*** Passage for review Section Begins ***

Dravidian language spoken in Southern India

Badaga (/bfq/) is a southern Dravidian language spoken by the Badaga people of the Nilgiris district of Tamil Nadu. The language is closely related to the Kannada language with influence from the Tamil language. Of all the tribal languages spoken in Nilgiris (Badaga, Toda language, Kota language (India)), Badaga is the most spoken
language.

== Origins ==
Badaga, like modern Kannada, likely originates from Old Kannada. This is suggested by the fact that Badaga shares many common features with modern Kannada. One such feature shared by both Badaga and Kannada is initial //h// where other Dravidian languages, and Old Kannada, have an initial //p//, a process which began around the 13th century.

*** Passage for review Section Ends ***

### Your task
According to the passage about the Badaga language, what language does Badaga likely originate from? The records can be ignored for this exercise.

*** Data extracts Section Begins ***

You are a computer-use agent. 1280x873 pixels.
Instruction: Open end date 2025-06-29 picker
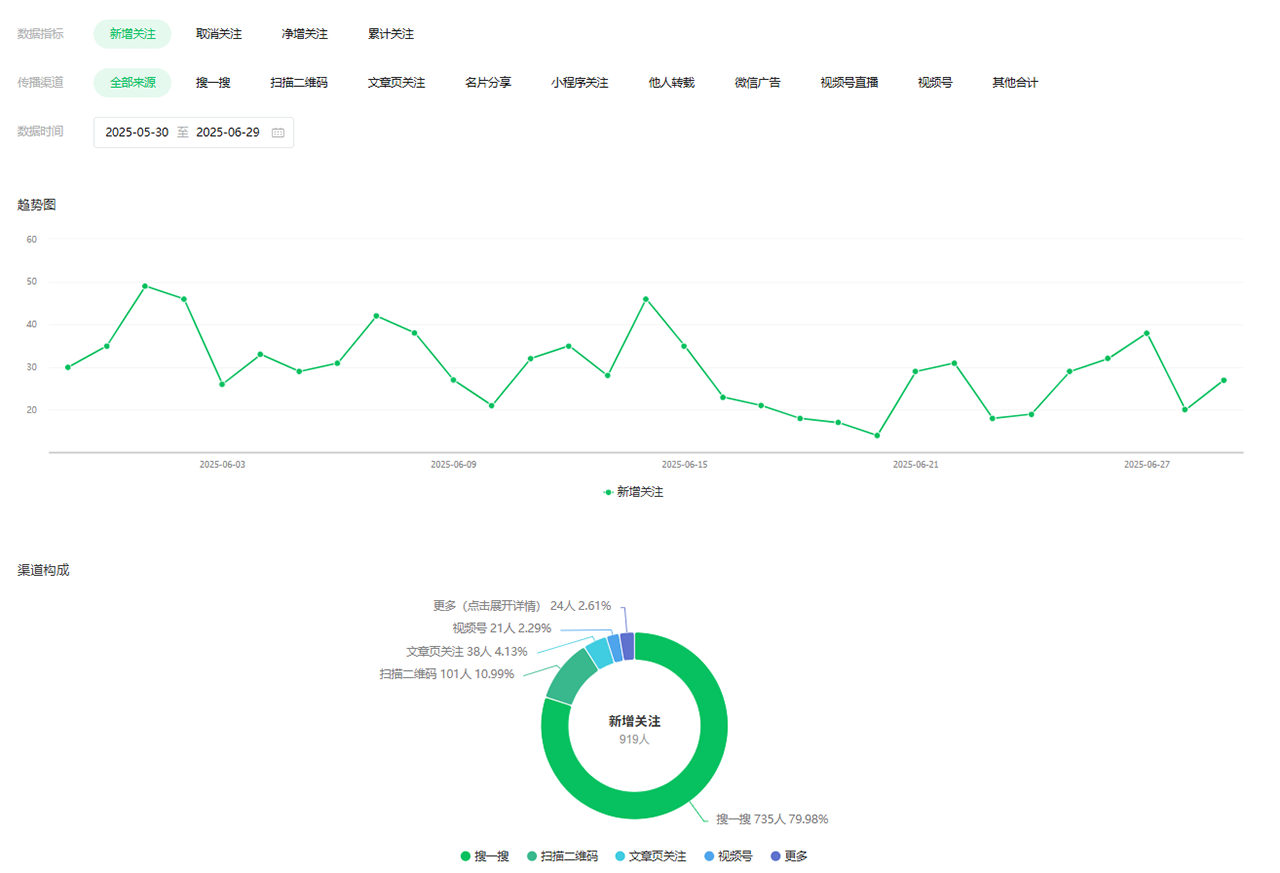[x=228, y=132]
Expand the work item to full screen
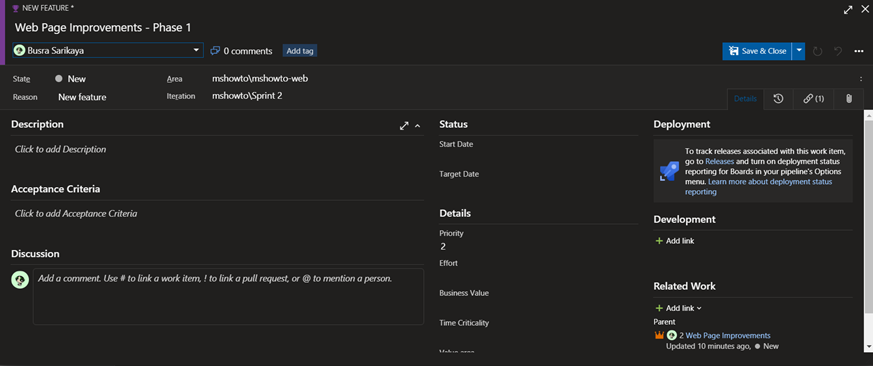873x366 pixels. 848,10
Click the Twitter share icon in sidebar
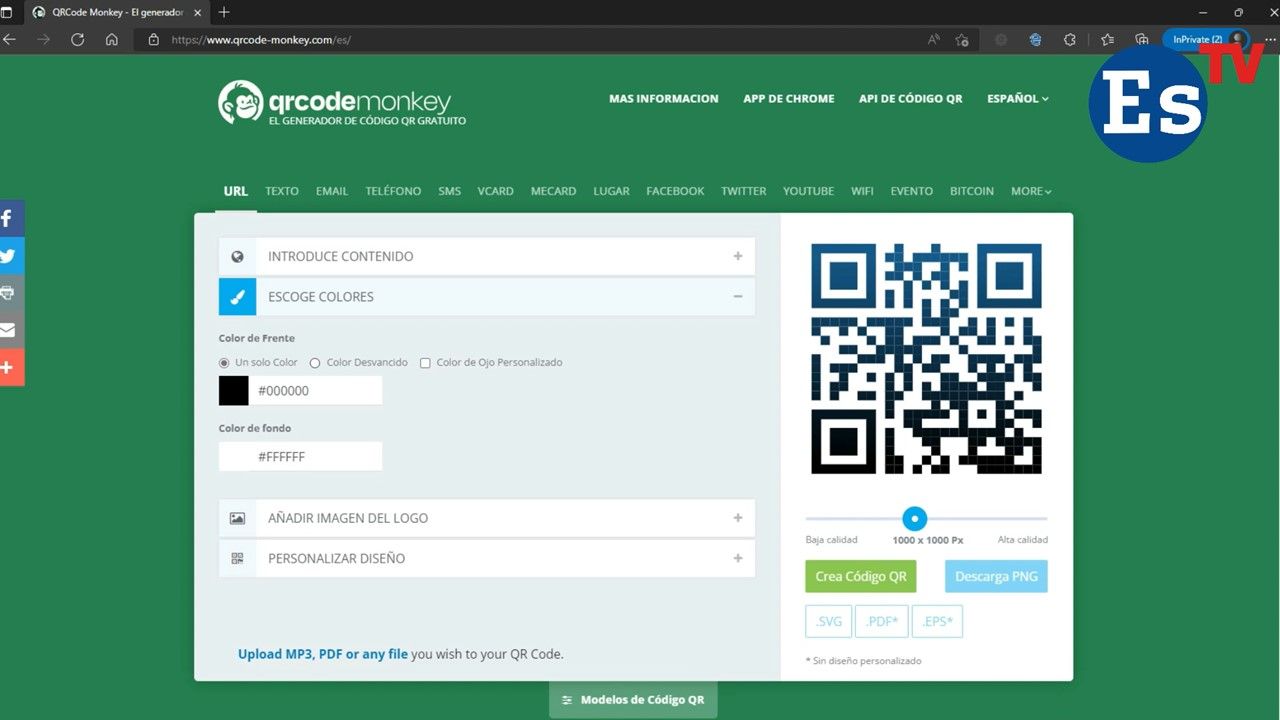 [9, 256]
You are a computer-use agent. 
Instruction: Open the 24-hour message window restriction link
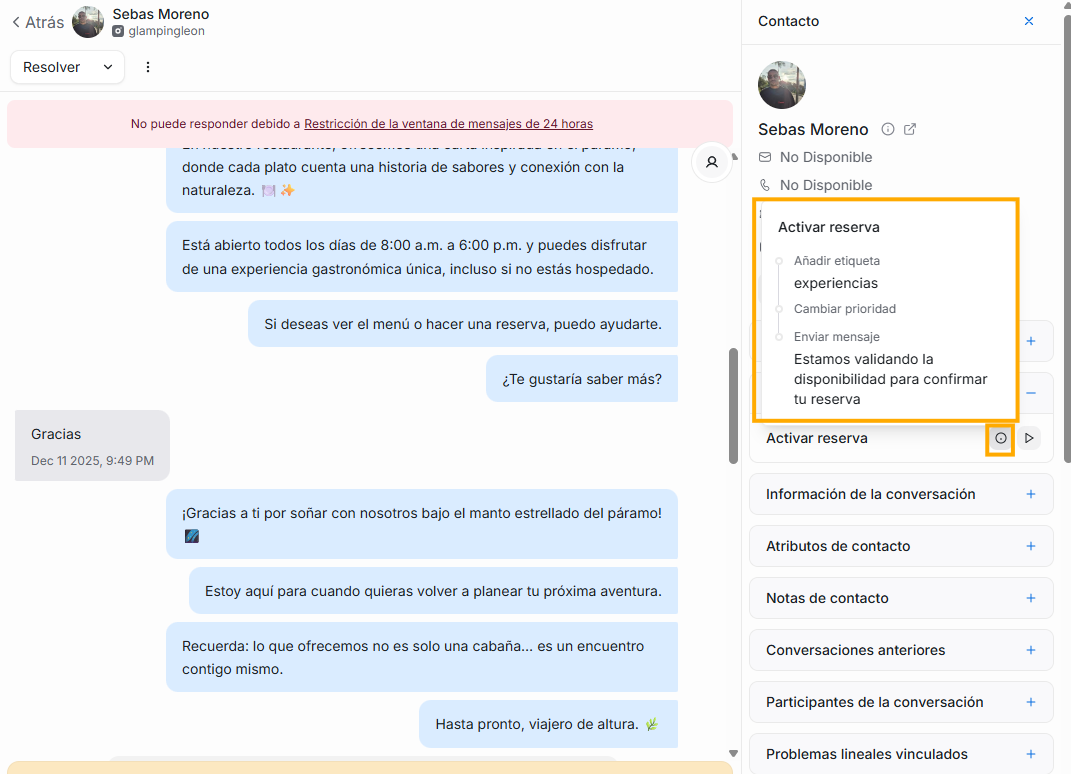(448, 124)
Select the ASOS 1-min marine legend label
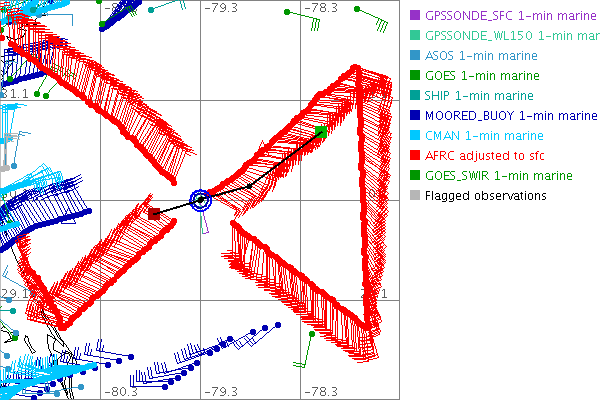This screenshot has width=600, height=400. coord(480,56)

*** Data extracts Section Ends ***

### Solution to the exercise
Old Kannada